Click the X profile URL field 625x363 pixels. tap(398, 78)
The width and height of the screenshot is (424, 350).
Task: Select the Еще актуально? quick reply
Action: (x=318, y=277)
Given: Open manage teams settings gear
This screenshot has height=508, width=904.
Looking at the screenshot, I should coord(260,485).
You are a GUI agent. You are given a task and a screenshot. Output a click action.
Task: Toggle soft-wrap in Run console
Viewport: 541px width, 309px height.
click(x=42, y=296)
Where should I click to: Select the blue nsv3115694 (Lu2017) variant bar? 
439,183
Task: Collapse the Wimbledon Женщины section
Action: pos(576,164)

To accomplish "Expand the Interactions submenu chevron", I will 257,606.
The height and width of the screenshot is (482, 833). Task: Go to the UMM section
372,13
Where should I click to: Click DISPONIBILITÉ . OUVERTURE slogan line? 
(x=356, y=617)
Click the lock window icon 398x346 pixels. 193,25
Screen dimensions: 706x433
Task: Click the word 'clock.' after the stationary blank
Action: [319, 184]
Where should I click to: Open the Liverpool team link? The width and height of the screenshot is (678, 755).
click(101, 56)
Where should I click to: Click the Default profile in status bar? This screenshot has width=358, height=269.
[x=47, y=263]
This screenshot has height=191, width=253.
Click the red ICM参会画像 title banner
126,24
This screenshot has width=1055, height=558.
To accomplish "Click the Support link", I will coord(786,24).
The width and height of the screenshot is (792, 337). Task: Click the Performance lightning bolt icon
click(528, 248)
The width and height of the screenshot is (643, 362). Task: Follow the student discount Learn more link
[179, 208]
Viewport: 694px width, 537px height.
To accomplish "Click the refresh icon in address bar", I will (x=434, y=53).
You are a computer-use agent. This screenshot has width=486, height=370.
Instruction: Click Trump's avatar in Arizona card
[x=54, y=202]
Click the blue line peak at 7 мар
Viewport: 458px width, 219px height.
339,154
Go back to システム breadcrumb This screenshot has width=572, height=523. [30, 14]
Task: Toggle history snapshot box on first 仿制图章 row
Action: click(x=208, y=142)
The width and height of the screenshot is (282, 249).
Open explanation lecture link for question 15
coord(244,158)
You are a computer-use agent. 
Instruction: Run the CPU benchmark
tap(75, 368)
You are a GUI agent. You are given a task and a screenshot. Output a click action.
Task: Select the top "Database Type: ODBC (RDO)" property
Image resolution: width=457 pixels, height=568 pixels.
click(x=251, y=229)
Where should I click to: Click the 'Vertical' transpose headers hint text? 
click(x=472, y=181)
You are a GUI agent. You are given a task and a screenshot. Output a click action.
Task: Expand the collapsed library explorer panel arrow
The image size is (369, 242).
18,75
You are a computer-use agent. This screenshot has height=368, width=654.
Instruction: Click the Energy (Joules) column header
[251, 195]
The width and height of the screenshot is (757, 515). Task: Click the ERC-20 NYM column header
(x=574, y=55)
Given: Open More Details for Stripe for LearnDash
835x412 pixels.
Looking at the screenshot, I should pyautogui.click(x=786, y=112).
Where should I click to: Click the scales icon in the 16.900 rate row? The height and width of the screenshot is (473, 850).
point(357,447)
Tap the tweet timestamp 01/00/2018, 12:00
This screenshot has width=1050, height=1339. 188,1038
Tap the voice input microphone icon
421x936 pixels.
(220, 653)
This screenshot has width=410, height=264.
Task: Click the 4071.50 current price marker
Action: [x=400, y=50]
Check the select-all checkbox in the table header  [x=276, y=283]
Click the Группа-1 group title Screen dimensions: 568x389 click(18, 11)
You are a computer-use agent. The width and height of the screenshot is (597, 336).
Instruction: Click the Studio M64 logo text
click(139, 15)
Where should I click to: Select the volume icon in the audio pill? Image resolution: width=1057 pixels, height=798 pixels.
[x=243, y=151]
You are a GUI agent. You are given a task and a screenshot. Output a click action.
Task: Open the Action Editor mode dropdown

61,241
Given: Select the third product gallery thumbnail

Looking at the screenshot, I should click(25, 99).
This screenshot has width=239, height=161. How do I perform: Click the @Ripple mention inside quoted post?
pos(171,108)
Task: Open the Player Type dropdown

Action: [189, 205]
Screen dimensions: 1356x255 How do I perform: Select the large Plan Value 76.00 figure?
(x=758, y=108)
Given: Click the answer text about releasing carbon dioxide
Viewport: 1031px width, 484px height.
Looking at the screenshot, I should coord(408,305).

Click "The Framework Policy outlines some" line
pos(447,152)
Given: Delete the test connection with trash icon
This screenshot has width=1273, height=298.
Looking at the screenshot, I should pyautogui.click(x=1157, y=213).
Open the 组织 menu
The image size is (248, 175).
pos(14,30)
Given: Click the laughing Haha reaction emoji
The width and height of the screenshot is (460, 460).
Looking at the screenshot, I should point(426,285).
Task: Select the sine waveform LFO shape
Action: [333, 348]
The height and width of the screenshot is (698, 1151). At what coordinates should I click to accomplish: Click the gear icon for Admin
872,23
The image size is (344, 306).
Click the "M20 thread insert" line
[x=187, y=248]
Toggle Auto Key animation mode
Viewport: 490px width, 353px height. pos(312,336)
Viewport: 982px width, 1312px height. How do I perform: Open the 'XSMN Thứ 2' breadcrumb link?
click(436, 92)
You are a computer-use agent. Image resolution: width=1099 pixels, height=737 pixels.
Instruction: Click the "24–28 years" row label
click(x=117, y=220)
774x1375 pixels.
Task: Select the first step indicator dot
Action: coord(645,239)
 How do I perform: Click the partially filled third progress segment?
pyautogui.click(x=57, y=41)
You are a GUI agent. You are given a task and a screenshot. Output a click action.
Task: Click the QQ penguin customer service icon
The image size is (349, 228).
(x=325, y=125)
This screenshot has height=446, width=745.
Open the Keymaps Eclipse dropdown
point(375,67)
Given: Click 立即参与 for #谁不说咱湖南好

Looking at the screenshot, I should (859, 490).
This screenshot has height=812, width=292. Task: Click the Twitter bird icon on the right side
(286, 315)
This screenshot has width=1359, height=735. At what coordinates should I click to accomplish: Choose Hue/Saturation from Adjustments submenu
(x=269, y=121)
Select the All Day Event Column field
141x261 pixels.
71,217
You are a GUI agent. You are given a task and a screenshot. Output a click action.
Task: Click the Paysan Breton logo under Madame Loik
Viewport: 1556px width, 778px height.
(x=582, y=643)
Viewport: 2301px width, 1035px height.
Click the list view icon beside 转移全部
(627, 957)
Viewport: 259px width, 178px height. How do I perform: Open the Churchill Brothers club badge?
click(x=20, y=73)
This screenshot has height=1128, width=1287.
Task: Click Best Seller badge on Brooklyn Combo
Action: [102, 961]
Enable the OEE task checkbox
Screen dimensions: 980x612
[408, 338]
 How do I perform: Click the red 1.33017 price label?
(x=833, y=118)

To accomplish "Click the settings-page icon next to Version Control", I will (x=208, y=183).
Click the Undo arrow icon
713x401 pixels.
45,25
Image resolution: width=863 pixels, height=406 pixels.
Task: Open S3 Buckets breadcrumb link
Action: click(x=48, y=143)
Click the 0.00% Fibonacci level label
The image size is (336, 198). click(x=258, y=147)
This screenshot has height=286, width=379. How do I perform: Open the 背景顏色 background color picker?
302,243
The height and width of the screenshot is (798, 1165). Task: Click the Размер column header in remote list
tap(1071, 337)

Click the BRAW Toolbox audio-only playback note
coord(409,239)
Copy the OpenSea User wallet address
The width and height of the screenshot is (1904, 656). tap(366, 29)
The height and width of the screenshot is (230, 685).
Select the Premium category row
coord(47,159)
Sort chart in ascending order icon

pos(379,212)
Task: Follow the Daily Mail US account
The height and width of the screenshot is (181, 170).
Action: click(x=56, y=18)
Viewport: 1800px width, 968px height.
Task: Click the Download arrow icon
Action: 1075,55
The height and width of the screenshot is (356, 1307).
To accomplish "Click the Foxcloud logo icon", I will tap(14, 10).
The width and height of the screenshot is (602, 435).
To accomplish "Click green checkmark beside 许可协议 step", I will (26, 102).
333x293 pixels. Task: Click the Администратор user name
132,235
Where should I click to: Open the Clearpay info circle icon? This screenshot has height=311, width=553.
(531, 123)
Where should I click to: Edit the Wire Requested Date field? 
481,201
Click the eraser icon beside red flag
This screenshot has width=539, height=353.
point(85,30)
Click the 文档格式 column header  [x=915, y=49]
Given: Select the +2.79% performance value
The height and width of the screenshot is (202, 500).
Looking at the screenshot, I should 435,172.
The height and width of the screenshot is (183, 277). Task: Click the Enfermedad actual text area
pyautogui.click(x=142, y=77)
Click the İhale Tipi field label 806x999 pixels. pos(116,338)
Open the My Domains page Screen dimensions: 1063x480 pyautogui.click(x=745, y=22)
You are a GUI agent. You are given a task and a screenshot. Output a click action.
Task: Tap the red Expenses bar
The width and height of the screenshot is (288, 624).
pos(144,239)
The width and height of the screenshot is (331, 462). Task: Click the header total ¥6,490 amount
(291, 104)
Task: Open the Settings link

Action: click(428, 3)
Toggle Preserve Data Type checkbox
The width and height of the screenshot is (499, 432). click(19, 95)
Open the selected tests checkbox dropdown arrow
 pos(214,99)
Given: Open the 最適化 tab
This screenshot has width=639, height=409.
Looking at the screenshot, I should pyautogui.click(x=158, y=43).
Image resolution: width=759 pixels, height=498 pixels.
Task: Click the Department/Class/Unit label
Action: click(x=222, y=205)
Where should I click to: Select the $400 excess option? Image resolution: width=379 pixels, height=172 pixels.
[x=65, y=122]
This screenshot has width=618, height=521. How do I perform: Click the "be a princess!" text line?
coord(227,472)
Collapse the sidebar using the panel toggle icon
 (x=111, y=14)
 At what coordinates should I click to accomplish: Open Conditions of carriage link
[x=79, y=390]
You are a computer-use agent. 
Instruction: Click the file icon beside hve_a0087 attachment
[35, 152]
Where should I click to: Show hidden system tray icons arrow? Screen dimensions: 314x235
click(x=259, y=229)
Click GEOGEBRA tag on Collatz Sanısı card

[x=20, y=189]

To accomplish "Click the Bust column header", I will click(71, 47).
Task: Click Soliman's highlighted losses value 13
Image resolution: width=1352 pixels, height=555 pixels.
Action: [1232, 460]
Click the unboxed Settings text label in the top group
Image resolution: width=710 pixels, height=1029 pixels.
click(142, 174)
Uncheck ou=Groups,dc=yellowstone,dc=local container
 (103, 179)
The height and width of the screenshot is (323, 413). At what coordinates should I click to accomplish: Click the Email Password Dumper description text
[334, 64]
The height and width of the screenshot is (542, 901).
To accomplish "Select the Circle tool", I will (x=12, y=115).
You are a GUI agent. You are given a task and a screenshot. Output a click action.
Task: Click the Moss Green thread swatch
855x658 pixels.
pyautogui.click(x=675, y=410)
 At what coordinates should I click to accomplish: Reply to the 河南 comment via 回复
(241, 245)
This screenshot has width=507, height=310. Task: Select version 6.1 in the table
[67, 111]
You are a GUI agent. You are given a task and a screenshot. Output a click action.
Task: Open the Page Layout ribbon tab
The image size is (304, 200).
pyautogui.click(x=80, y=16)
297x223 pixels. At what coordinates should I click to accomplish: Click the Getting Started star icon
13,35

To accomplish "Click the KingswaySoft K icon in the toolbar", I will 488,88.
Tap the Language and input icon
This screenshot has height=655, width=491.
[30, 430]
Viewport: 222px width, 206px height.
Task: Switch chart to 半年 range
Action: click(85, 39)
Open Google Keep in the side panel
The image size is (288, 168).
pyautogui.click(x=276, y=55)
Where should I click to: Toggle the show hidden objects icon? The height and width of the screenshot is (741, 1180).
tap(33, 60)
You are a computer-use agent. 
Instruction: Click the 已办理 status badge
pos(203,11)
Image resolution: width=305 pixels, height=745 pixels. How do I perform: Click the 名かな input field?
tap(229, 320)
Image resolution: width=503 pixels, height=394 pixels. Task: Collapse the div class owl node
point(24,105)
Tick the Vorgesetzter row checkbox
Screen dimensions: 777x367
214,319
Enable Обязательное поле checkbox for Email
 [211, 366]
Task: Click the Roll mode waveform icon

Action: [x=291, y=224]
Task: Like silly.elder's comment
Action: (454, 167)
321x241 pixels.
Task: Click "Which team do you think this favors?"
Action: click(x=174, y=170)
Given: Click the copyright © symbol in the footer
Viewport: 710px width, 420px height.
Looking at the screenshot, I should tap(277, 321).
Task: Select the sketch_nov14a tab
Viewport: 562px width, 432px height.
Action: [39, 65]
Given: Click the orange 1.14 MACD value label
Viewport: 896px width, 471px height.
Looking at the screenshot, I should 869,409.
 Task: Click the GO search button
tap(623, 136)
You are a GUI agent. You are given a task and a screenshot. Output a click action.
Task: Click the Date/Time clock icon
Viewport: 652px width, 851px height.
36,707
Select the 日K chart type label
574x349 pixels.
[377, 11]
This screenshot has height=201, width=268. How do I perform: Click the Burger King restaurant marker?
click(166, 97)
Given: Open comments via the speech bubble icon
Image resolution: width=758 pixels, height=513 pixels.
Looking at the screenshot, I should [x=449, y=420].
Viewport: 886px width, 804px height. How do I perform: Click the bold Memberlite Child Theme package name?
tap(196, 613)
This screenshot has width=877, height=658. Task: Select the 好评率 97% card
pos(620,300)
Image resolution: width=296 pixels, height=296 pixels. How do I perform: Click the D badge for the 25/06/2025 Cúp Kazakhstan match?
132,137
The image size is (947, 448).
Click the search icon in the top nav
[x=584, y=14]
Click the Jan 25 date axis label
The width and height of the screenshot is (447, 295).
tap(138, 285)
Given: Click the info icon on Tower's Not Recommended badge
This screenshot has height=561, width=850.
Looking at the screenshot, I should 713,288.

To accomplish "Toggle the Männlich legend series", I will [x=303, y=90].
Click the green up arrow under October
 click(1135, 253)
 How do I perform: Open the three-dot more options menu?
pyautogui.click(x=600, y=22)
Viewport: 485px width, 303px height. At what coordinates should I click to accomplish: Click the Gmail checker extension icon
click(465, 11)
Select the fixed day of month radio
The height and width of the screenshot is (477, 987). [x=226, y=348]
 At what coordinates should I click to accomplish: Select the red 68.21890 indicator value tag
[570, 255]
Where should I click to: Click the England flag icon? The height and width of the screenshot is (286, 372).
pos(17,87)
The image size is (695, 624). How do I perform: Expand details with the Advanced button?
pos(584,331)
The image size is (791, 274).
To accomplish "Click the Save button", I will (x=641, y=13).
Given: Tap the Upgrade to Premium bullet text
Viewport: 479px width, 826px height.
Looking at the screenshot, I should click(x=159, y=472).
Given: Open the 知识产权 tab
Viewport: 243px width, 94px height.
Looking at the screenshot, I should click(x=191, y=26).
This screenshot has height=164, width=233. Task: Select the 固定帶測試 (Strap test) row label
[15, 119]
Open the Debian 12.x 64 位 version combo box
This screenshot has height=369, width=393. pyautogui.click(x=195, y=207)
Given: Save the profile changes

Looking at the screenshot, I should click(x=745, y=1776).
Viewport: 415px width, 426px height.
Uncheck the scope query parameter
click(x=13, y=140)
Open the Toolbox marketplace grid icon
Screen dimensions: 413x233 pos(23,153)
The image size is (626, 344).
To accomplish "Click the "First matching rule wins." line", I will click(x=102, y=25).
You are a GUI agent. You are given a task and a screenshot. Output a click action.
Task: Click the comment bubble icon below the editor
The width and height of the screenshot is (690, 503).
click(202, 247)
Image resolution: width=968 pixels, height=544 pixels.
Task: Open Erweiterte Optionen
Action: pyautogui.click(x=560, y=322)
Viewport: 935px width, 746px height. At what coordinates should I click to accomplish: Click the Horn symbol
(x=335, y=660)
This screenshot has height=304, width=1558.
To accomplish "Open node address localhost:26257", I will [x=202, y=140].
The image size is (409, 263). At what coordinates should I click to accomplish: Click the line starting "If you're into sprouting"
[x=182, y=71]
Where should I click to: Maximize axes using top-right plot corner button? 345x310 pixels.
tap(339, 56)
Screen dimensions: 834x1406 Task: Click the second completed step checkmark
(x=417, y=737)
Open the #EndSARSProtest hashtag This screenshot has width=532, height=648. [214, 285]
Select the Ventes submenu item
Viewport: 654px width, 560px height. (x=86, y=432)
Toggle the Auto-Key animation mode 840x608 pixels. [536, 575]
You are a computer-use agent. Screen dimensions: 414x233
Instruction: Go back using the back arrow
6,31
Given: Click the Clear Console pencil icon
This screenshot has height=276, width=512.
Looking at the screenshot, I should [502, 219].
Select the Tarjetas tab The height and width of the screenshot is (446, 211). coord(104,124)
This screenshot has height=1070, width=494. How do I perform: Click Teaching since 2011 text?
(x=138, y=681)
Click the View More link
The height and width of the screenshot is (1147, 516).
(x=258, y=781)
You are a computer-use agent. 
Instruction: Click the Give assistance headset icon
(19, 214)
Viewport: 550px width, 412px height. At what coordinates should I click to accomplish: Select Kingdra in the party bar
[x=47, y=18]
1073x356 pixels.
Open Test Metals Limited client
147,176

*WHAT NEEDS TO BE DONE:* Your answer should be only a number: how many lines in the records hold the word "bubble".

*ANSWER SPACE:* 2